Monday, September 29, 2008

Monday Movie Day Reviews: The Fall, Grace is Gone

Note: There are some minor spoilers in both reviews.

The Fall (2008): This film epitomizes the description that films are "moving pictures." Director Tarsem (he's got the "Prince" or "Madonna" one-word-name thing) creates an imaginative and vibrant world onscreen that left me wondering, "where did they film that?" And maybe that's telling of the film. The Fall is meant to be a fairy tale for adults. But a fairy tale needs to be driven by story and being taken into another world. It should suck us in and allow us to forget the world from whence we came. But this film only reminds me of the beauty of our own world, the wonder of God's creation and the Divine reflection we can portray in our artforms. While Tarsem effectively creates a beautiful world via color saturation, elaborate costumes, and majestic cinematography, it's still our world that we're watching. And while it's a beautiful world to see, it didn't accomplish its fairy tale intentions. It's wonderful, but not ethereal.
##########
### What to do
(a) Please list the means the movie review says Tarsem uses to create a beautiful world onscreen.
(b) According to the movie review, what is The Fall meant to be?
(c) Write the next part of the movie review, picking up after its last sentence.
The lines after the movie review play no part in this.
##########
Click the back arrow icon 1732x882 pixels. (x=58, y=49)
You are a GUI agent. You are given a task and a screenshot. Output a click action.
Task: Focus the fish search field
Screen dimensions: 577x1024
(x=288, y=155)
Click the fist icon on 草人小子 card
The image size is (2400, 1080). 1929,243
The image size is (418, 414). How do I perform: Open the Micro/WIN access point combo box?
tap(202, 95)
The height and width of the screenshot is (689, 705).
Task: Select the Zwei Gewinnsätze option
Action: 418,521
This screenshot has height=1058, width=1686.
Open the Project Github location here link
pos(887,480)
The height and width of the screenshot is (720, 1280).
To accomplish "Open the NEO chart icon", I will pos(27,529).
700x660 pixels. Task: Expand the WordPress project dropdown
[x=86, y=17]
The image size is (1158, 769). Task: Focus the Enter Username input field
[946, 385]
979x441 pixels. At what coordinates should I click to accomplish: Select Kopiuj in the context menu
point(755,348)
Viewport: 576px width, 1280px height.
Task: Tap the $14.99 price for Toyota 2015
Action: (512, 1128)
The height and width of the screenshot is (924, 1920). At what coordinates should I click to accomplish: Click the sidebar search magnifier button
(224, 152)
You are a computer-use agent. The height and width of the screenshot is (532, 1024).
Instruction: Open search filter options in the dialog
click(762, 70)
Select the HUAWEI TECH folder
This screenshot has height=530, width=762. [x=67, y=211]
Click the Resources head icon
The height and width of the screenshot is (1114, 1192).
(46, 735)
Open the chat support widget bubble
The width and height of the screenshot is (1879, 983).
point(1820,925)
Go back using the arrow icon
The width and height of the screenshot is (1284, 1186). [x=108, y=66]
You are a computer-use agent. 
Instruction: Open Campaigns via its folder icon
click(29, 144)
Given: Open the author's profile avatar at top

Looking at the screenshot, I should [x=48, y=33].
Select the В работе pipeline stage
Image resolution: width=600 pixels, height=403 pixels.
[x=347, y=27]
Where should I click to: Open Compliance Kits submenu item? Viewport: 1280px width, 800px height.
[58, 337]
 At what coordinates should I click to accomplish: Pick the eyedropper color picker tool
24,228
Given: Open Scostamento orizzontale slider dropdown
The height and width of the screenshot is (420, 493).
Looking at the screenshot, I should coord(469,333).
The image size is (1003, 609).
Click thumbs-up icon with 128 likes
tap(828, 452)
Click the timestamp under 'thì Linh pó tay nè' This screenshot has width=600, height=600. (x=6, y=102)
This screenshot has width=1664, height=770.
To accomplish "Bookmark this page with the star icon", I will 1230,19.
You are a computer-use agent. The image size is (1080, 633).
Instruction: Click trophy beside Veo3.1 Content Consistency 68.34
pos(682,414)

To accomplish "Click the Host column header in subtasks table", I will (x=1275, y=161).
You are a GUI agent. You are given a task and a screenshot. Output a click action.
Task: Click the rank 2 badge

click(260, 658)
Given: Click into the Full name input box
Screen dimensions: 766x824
##########
### Answers to the exercises
(a)
- Color saturation
- Elaborate costumes
- Majestic cinematography

(b) A fairy tale for adults.

(c)
Of course, I'm blatantly assuming that it's all meant to be a fairy tale. Perhaps it's not. The film centers around a Los Angeles hospital where a paralyzed stunt man tells an injured immigrant girl elaborate stories in order for her to get him non-prescribed medicine. Their interactions are quite down-to-earth and genuine; the child actor playing the girl is especially authentic. There's no sense of the fantastic here, yet the fairy tale stems from the stunt man's story. It's like The Wizard of Oz and The Princess Bride had a child together and grew up to be The Fall. 

For a film centered around the telling of a narrative, the ending doesn't quite support the rest of the story. (Spoiler Alert!) A closing sequence of random people taking dramatic falls--literal, physical ones--left me confused about the purpose of the story. Was it a story of redemption for the broken and suicidal stunt man? Was it a story celebrating the human imagination and value of life seen in the little girl? The ending suggests it's a story about...well...falling. Oh, and did I mention that Charles Darwin is a central character? And he has a monkey?

Despite it's mildly convoluted narrative, The Fall is a visually stunning film that I'd highly recommend seeing. Enjoy it for its aesthetics, not for its substance.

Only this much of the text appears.